• **Problem details**: Filter the entries that follow, copying every line in which the word "screenshot" appears.

Records supplied Block Start

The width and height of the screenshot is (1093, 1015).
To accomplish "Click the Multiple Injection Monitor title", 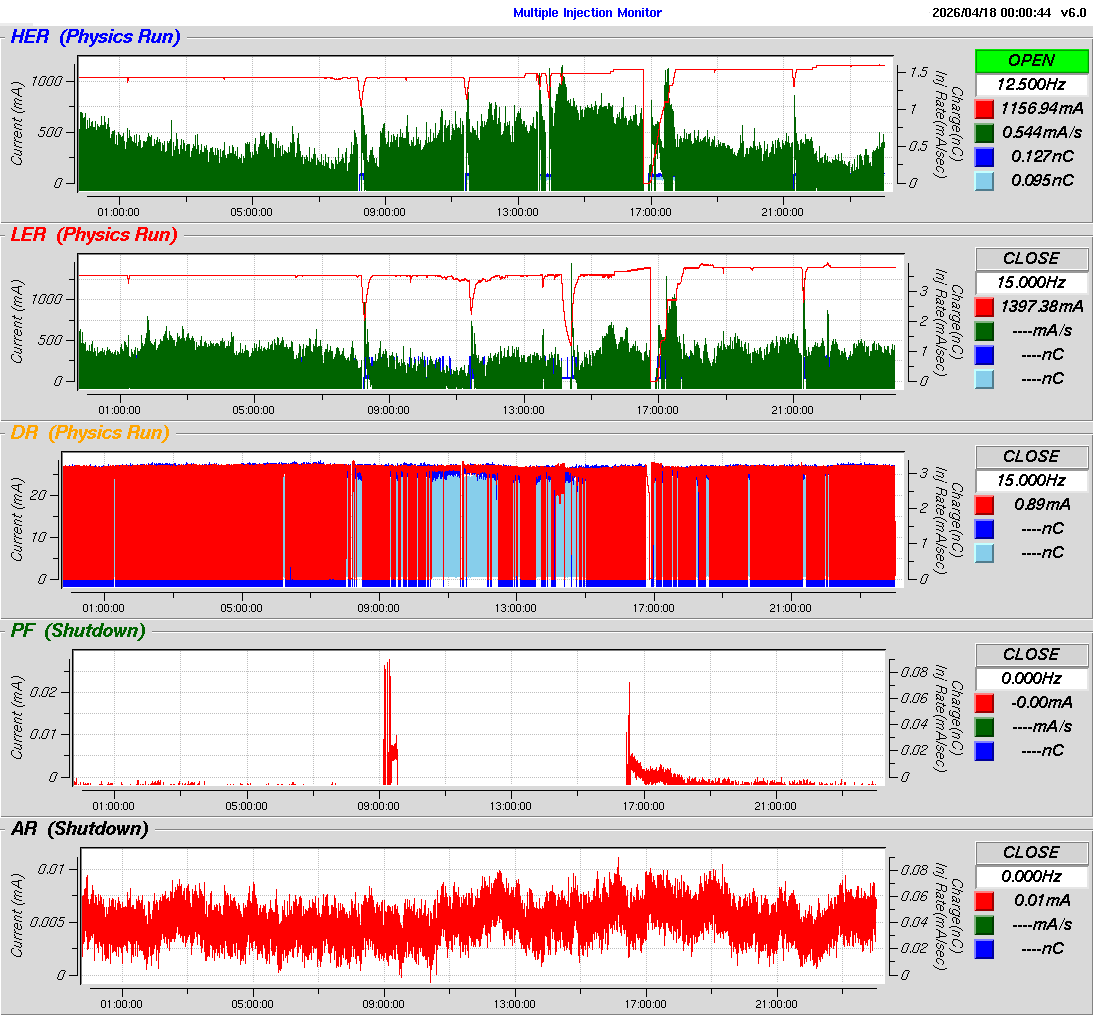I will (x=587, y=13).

Records supplied Block End
Records supplied Block Start

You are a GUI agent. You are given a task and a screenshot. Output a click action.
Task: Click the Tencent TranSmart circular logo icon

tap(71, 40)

Records supplied Block End

• **Reply**:
The width and height of the screenshot is (1093, 1015).
You are a GUI agent. You are given a task and a screenshot. Output a click action.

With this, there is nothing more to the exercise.